When future generations look back on 2018 what will they remember? Not much, I suspect, except for this amazing robot that can solve a Rubik’s cube in 0.38 seconds. The video, above, shows the cube in an unsolved position and then the actuators jump into action, slamming squares into place like some kind of crazed version of Will Smith’s character in The Pursuit of Happiness.
A robot build by Ben Katz and software developer Jared Di Carlo, accomplished the feat in a blazing 0.38 seconds, though it isn’t an official record at this point.
How does the Robot work?
According to the personal blog of Di Carlo;
“Recently, Ben Katz and I collaborated on a Rubik’s Cube solving robot to try to beat the world record time of 0.637 seconds, set by some engineers at Infineon. We noticed that all of the fast Rubik’s Cube solvers were using stepper motors, and thought that we could do better if we used better motors. ”
The solve time of 0.38 seconds includes acquiring the image from the webcam, detecting colors, finding a solution, and actually rotating the faces of the cube. In the video, the machine is solving a “YJ Yulong Smooth Sitckerless Speed Cube Puzzle”, available on Amazon for $4.55. They used the cheapest cube it is possible to find on Amazon Prime because they thought they’d end up destroying many of them, but somehow ended up only going through 4 cubes and 100’s of solves.
Ben made a blog post that describes the hardware and build as well as the insane nonlinear minimum-time sliding mode controller which let us do 90 degree moves in around 10 ms. They used Kollmorgen ServoDisc motors, which have a very high torque-to-inertia ratio. The motor is coreless, so there are no heavy steel laminations on the rotor, and there’s no steel to saturate, so it can accelerate insanely fast. In a 10 ms quarter-turn move, the motor reaches over 1000 rpm.
On the software side, they used OpenCV for the color detection and this fantastic implementation of Kociemba’s Two-Phase algorithm called ‘min2phase’ . Playstation 3 Eye webcams, which are only $7 on Amazon Prime, and work at 187 fps under Linux are used to detect the motions.

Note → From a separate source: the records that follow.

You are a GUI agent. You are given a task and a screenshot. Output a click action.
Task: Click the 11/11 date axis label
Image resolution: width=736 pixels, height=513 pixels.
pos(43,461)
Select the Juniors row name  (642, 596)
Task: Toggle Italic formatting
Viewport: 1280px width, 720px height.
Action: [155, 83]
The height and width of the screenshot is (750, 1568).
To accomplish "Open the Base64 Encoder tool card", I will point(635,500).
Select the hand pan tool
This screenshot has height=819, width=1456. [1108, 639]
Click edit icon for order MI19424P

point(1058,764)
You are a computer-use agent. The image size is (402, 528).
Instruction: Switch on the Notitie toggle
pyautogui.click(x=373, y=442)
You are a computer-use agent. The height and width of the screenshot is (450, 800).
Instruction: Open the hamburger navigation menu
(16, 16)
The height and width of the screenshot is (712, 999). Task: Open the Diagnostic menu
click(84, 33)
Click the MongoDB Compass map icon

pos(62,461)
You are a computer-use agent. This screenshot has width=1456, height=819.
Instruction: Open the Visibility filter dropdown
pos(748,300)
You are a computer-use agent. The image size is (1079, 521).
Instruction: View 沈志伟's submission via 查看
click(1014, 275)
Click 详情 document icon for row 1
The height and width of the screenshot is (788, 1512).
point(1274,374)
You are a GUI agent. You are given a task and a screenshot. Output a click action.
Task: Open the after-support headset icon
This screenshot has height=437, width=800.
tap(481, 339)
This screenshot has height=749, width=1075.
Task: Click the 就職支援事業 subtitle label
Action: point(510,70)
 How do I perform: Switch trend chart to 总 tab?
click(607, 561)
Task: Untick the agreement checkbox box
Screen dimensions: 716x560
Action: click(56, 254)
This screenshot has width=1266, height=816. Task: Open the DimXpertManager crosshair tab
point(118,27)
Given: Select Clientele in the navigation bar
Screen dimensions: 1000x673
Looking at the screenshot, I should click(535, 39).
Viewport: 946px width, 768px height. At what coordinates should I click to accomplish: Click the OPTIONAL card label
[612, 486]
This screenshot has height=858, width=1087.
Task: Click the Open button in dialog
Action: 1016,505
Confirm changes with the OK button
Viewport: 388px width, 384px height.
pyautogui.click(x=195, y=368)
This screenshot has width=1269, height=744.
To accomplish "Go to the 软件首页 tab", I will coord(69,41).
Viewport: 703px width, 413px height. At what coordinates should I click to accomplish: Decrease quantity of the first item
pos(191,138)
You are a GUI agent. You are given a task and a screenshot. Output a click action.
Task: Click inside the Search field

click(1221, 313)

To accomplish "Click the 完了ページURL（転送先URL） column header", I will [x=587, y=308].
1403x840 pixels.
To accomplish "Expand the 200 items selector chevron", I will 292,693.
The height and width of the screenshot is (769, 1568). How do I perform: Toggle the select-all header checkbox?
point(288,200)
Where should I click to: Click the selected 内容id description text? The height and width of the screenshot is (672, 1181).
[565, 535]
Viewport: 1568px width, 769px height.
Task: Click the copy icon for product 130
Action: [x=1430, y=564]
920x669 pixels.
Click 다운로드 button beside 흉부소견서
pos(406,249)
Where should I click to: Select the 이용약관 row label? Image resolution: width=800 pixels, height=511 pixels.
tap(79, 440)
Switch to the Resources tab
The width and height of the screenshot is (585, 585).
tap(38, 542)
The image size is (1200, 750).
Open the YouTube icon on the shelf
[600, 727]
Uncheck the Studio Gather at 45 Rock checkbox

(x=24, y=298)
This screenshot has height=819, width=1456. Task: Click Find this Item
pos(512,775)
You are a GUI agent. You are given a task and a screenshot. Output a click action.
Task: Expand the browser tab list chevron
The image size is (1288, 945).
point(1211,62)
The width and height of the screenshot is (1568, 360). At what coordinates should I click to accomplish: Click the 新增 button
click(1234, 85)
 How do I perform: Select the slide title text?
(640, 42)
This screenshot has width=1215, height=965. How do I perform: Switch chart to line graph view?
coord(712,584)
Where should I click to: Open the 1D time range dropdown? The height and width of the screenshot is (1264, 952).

The software identifies all the colors, builds a description of the cube, and passes it to the min2phase solver. The resulting solve string is converted to a compact cube sequence message, and is sent to all motor controllers simultaneously using a USB to serial adapter connected to a differential serial IC. This whole process takes around 45 ms. Most of the time is spent waiting for the webcam driver and detecting colors. All the software is on GitHub here: https://github.com/dicarlo236/cube-solver
The motor controllers step through the moves one by one and remain synchronized with the AND BOARD, which tells all the motor controllers when the current move is finished.